The word comes from the French language, adapted from the Italian merlone, possibly a shortened form of mergola, connected with Latin mergae (pitchfork), or from a diminutive moerulus, from murus or moerus (a wall). An alternative etymology suggests that the medieval Latin merulus (mentioned from the end of the 10th century) functioned as a diminutive of Latin merle, expressing an image of blackbirds sitting on a wall. This latter etymology, however, seems dubious.

As an essential part of battlements, merlons were used in fortifications for millennia. The best known examples appear on mediaeval buildings, where battlements were often used as much for decoration as for defensive purposes. The two most notable European variants in Middle Ages merlons shape were the Ghibelline and the Guelph merlon: the former ended in the upper part with a swallow-tailed form, while the latter term indicates the normal rectangular shape merlons (wimperg).
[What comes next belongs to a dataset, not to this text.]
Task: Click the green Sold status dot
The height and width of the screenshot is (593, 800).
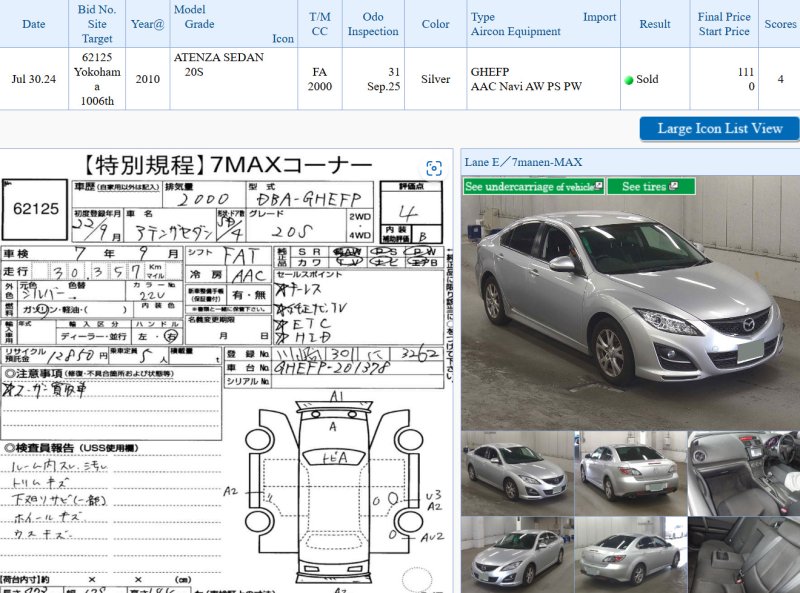Action: [x=629, y=80]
Other shapes include: three-pointed, quatrefoil, shielded, flower-like, rounded (typical of Islamic and African world), pyramidal, etc., depending either from the type of attacks expected or the decoration desires.

In Roman times the merlons had a width sufficient for a single man sheltering. As new weapons appeared in the Middle Ages (including crossbows and the first firearms), the merlons were enlarged and provided with loop-holes of various dimensions and shapes, varying from simply rounded to cruciform. From the 13th century, the merlons could be also used to pivot wooden shutters: these added further protection for the defenders when not firing. The shutters (also known as mantlets) could be open by hand, or using a pulley.

After falling out of favour when the invention of cannon forced buildings to take a much lower profile, they re-emerged as decorative features in buildings constructed in the neo-Gothic style of the 19th century.